┌─ RECORDS FOR THE EXERCISE

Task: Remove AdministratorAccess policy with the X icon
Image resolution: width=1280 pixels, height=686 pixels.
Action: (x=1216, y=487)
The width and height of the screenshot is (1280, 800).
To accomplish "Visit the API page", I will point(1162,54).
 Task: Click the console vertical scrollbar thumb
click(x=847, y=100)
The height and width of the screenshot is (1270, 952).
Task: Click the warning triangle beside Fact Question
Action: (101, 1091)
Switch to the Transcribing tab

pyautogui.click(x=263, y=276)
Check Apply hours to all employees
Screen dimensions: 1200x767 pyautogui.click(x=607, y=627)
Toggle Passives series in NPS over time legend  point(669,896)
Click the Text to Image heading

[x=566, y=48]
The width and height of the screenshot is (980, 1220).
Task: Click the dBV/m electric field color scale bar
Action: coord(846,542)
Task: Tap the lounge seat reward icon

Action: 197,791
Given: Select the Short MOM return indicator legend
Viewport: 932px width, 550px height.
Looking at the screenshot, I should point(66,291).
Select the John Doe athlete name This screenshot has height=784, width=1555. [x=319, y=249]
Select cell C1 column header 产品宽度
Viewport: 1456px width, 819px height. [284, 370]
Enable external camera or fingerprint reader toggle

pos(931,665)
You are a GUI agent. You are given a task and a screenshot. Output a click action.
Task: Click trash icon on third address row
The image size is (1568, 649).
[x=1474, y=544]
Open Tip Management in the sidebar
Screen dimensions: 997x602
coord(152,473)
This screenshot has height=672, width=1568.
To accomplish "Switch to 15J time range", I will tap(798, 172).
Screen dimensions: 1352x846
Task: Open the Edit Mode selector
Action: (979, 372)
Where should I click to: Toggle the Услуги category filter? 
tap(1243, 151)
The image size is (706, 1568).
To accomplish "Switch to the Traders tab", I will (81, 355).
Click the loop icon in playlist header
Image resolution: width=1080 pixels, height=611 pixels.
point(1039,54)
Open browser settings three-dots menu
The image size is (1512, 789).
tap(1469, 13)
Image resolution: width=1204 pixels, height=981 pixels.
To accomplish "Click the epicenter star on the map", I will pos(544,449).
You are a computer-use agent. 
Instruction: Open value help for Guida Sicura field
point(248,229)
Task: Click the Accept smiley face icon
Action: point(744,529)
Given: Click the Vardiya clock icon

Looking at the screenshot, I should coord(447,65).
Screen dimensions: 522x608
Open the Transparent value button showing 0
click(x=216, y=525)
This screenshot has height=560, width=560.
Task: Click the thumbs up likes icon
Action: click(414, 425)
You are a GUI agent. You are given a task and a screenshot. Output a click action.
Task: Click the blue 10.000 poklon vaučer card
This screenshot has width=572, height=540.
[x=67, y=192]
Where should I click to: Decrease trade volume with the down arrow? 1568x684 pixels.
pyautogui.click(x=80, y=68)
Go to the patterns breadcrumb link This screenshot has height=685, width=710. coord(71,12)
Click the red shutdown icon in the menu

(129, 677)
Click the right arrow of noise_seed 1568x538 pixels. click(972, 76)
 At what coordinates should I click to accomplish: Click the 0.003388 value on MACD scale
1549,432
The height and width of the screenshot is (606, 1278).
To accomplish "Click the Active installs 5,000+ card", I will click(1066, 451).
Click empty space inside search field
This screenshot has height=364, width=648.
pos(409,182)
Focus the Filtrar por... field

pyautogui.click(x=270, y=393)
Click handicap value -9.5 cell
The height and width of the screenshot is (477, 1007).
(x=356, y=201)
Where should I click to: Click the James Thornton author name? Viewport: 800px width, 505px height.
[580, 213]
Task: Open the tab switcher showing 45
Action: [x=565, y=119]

└─

* REQUIRED WORK
Rewrite all the entries above as a Markdown table with the columns Row and Line. Put each line in its own numbered row and skip the blank lines.

* PROBLEM SOLUTION
| Row | Line |
|---|---|
| 1 | Task: Remove AdministratorAccess policy with the X icon |
| 2 | Image resolution: width=1280 pixels, height=686 pixels. |
| 3 | Action: (x=1216, y=487) |
| 4 | The width and height of the screenshot is (1280, 800). |
| 5 | To accomplish "Visit the API page", I will point(1162,54). |
| 6 |  Task: Click the console vertical scrollbar thumb |
| 7 | click(x=847, y=100) |
| 8 | The height and width of the screenshot is (1270, 952). |
| 9 | Task: Click the warning triangle beside Fact Question |
| 10 | Action: (101, 1091) |
| 11 | Switch to the Transcribing tab |
| 12 | pyautogui.click(x=263, y=276) |
| 13 | Check Apply hours to all employees |
| 14 | Screen dimensions: 1200x767 pyautogui.click(x=607, y=627) |
| 15 | Toggle Passives series in NPS over time legend  point(669,896) |
| 16 | Click the Text to Image heading |
| 17 | [x=566, y=48] |
| 18 | The width and height of the screenshot is (980, 1220). |
| 19 | Task: Click the dBV/m electric field color scale bar |
| 20 | Action: coord(846,542) |
| 21 | Task: Tap the lounge seat reward icon |
| 22 | Action: 197,791 |
| 23 | Given: Select the Short MOM return indicator legend |
| 24 | Viewport: 932px width, 550px height. |
| 25 | Looking at the screenshot, I should point(66,291). |
| 26 | Select the John Doe athlete name This screenshot has height=784, width=1555. [x=319, y=249] |
| 27 | Select cell C1 column header 产品宽度 |
| 28 | Viewport: 1456px width, 819px height. [284, 370] |
| 29 | Enable external camera or fingerprint reader toggle |
| 30 | pos(931,665) |
| 31 | You are a GUI agent. You are given a task and a screenshot. Output a click action. |
| 32 | Task: Click trash icon on third address row |
| 33 | The image size is (1568, 649). |
| 34 | [x=1474, y=544] |
| 35 | Open Tip Management in the sidebar |
| 36 | Screen dimensions: 997x602 |
| 37 | coord(152,473) |
| 38 | This screenshot has height=672, width=1568. |
| 39 | To accomplish "Switch to 15J time range", I will tap(798, 172). |
| 40 | Screen dimensions: 1352x846 |
| 41 | Task: Open the Edit Mode selector |
| 42 | Action: (979, 372) |
| 43 | Where should I click to: Toggle the Услуги category filter?  |
| 44 | tap(1243, 151) |
| 45 | The image size is (706, 1568). |
| 46 | To accomplish "Switch to the Traders tab", I will (81, 355). |
| 47 | Click the loop icon in playlist header |
| 48 | Image resolution: width=1080 pixels, height=611 pixels. |
| 49 | point(1039,54) |
| 50 | Open browser settings three-dots menu |
| 51 | The image size is (1512, 789). |
| 52 | tap(1469, 13) |
| 53 | Image resolution: width=1204 pixels, height=981 pixels. |
| 54 | To accomplish "Click the epicenter star on the map", I will pos(544,449). |
| 55 | You are a computer-use agent.  |
| 56 | Instruction: Open value help for Guida Sicura field |
| 57 | point(248,229) |
| 58 | Task: Click the Accept smiley face icon |
| 59 | Action: point(744,529) |
| 60 | Given: Click the Vardiya clock icon |
| 61 | Looking at the screenshot, I should coord(447,65). |
| 62 | Screen dimensions: 522x608 |
| 63 | Open the Transparent value button showing 0 |
| 64 | click(x=216, y=525) |
| 65 | This screenshot has height=560, width=560. |
| 66 | Task: Click the thumbs up likes icon |
| 67 | Action: click(414, 425) |
| 68 | You are a GUI agent. You are given a task and a screenshot. Output a click action. |
| 69 | Task: Click the blue 10.000 poklon vaučer card |
| 70 | This screenshot has width=572, height=540. |
| 71 | [x=67, y=192] |
| 72 | Where should I click to: Decrease trade volume with the down arrow? 1568x684 pixels. |
| 73 | pyautogui.click(x=80, y=68) |
| 74 | Go to the patterns breadcrumb link This screenshot has height=685, width=710. coord(71,12) |
| 75 | Click the red shutdown icon in the menu |
| 76 | (129, 677) |
| 77 | Click the right arrow of noise_seed 1568x538 pixels. click(972, 76) |
| 78 |  At what coordinates should I click to accomplish: Click the 0.003388 value on MACD scale |
| 79 | 1549,432 |
| 80 | The height and width of the screenshot is (606, 1278). |
| 81 | To accomplish "Click the Active installs 5,000+ card", I will click(1066, 451). |
| 82 | Click empty space inside search field |
| 83 | This screenshot has height=364, width=648. |
| 84 | pos(409,182) |
| 85 | Focus the Filtrar por... field |
| 86 | pyautogui.click(x=270, y=393) |
| 87 | Click handicap value -9.5 cell |
| 88 | The height and width of the screenshot is (477, 1007). |
| 89 | (x=356, y=201) |
| 90 | Where should I click to: Click the James Thornton author name? Viewport: 800px width, 505px height. |
| 91 | [580, 213] |
| 92 | Task: Open the tab switcher showing 45 |
| 93 | Action: [x=565, y=119] |